Pattern 5: Timeout Management

Different operations need different timeouts. A tool lookup should complete in seconds; an LLM generation might take 30 seconds for a complex response:

# resilience/timeouts.py
import asyncio
from typing import TypeVar, Callable

T = TypeVar("T")

class TimeoutConfig:
    LLM_CALL = 45.0        # LLM API calls
    TOOL_EXECUTION = 15.0   # Individual tool calls
    WEB_SEARCH = 10.0       # External search APIs
    DATABASE_QUERY = 5.0    # Database operations
    TOTAL_REQUEST = 120.0   # Total time for one user request

async def with_timeout(coro, timeout: float, fallback=None, label: str = ""):
    """Execute a coroutine with a timeout and optional fallback."""
    try:
        return await asyncio.wait_for(coro, timeout=timeout)
    except asyncio.TimeoutError:
        if fallback is not None:
            print(f"Timeout after {timeout}s for {label}, using fallback")
            return fallback
        raise TimeoutError(f"{label} timed out after {timeout}s")

# Usage
result = await with_timeout(
    call_llm(messages),
    timeout=TimeoutConfig.LLM_CALL,
    fallback="I need a moment to think about this. Could you rephrase your question?",
    label="LLM completion",
)

Putting It All Together

Here is how these patterns compose in a production agent:

# resilience/resilient_agent.py
from resilience.llm_client import ResilientLLMClient
from resilience.circuit_breaker import CircuitBreaker
from resilience.degradation import DegradableAgent, SystemHealth
from resilience.timeouts import with_timeout, TimeoutConfig

class ProductionAgent(DegradableAgent):
    def __init__(self):
        super().__init__()
        self.llm = ResilientLLMClient()
        self.tool_breakers: dict[str, CircuitBreaker] = {}

    async def _full_agent_response(self, message: str) -> str:
        return await with_timeout(
            self._run_agent_loop(message),
            timeout=TimeoutConfig.TOTAL_REQUEST,
            fallback="I apologize for the delay. Let me try a simpler approach.",
            label="full agent response",
        )

    async def _run_agent_loop(self, message: str) -> str:
        # Resilient LLM call with circuit breakers and fallback models
        response = await self.llm.complete(
            [{"role": "user", "content": message}],
            model="gpt-4o",
            fallback_model="gpt-4o-mini",
        )
        return response

FAQ

How do I test resilience patterns?

Use chaos engineering techniques. Inject failures in your test environment: add a test wrapper that randomly fails LLM calls, simulate timeouts with asyncio.sleep, and kill tool services during integration tests. Libraries like toxiproxy can simulate network failures between services.

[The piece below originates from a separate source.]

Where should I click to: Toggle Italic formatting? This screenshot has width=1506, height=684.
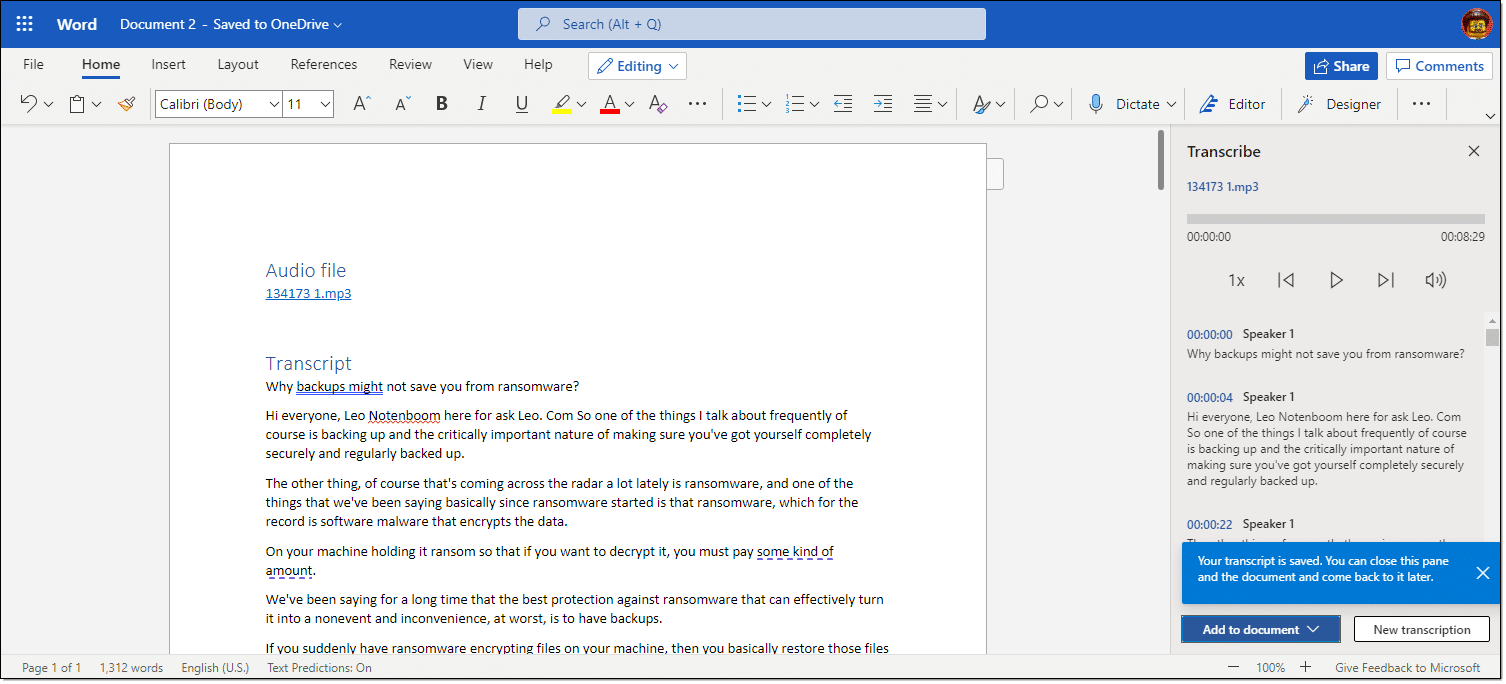[481, 104]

What metrics should I monitor for agent resilience?

Track these key metrics: circuit breaker state changes per service, retry rate and success rate after retries, fallback activation rate, p50/p95/p99 latency for each operation (LLM calls, tool executions, total request time), and error rate by type (timeout, rate limit, server error). Set alerts when circuit breakers open or when fallback rates exceed 5%.

How do I handle rate limits from LLM providers?

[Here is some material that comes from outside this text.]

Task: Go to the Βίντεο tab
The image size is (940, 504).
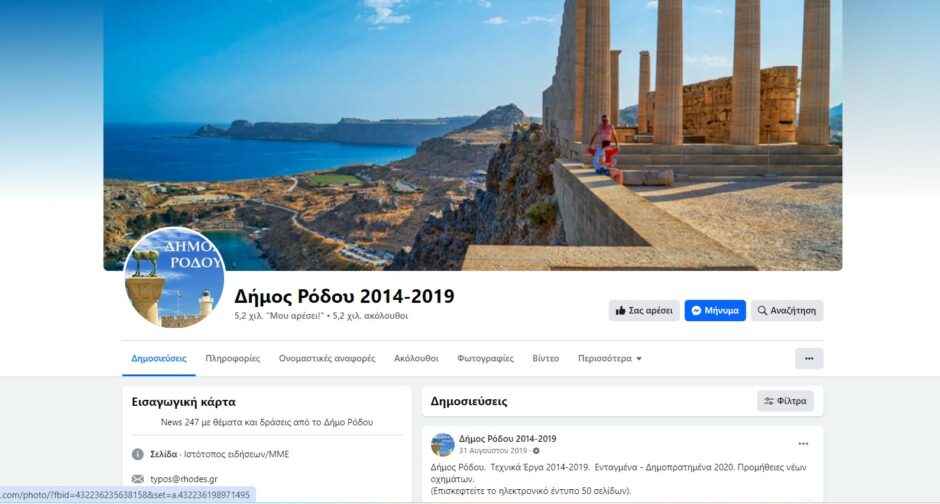Action: click(x=546, y=358)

Rate limits are the most common failure mode. Implement token-bucket rate limiting on your side to stay under provider limits. Use the Retry-After header from 429 responses to set your retry delay. Distribute requests across multiple API keys if you have them. Consider a request queue with priority levels for critical versus non-critical agent tasks.

Should I use different resilience strategies for synchronous versus streaming responses?

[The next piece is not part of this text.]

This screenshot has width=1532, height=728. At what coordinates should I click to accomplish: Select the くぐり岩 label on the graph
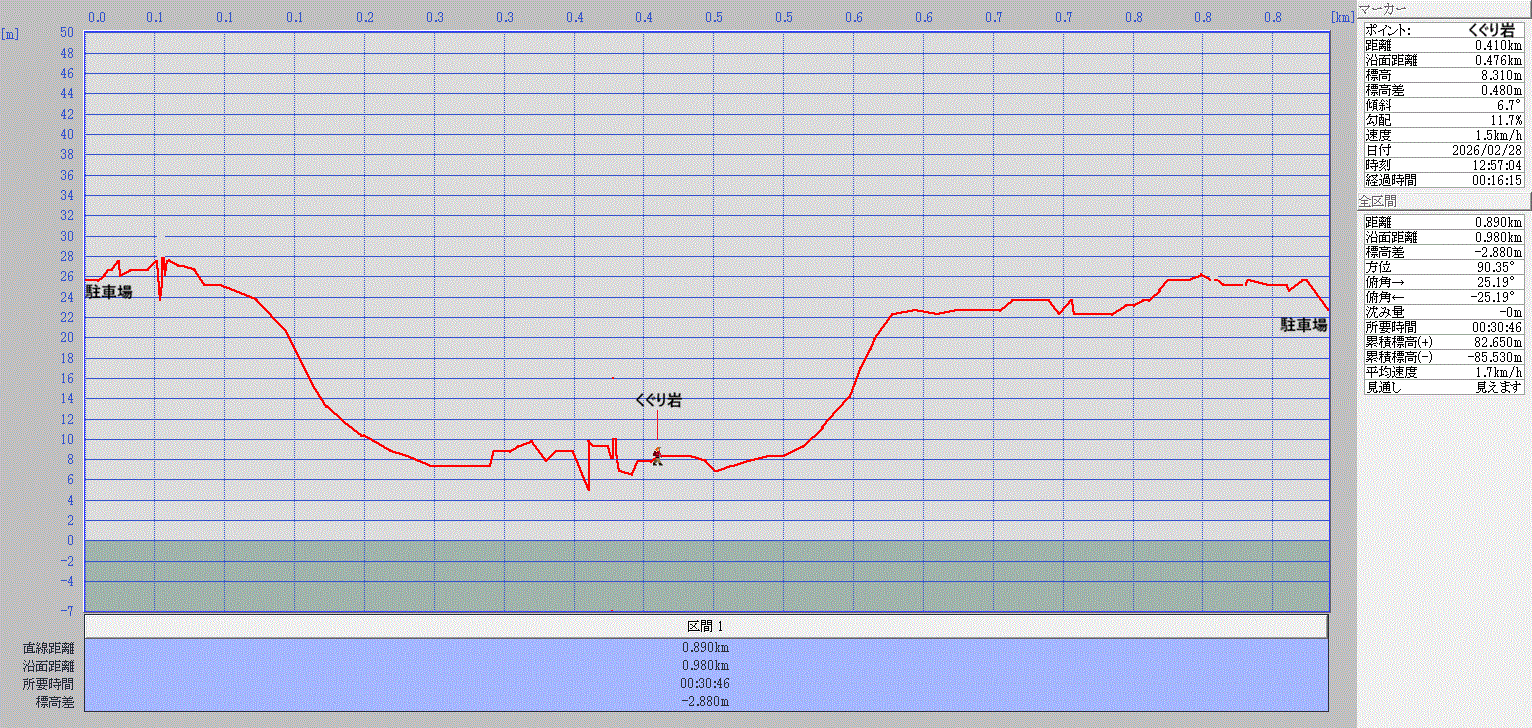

Yes. For streaming responses, set a timeout on the time-to-first-token rather than the total response time. If you do not receive the first chunk within 10 seconds, abort and retry. For synchronous calls, set the timeout on the total response. Also, implement a heartbeat check for streaming — if no chunk arrives for 15 seconds mid-stream, the connection may be stalled.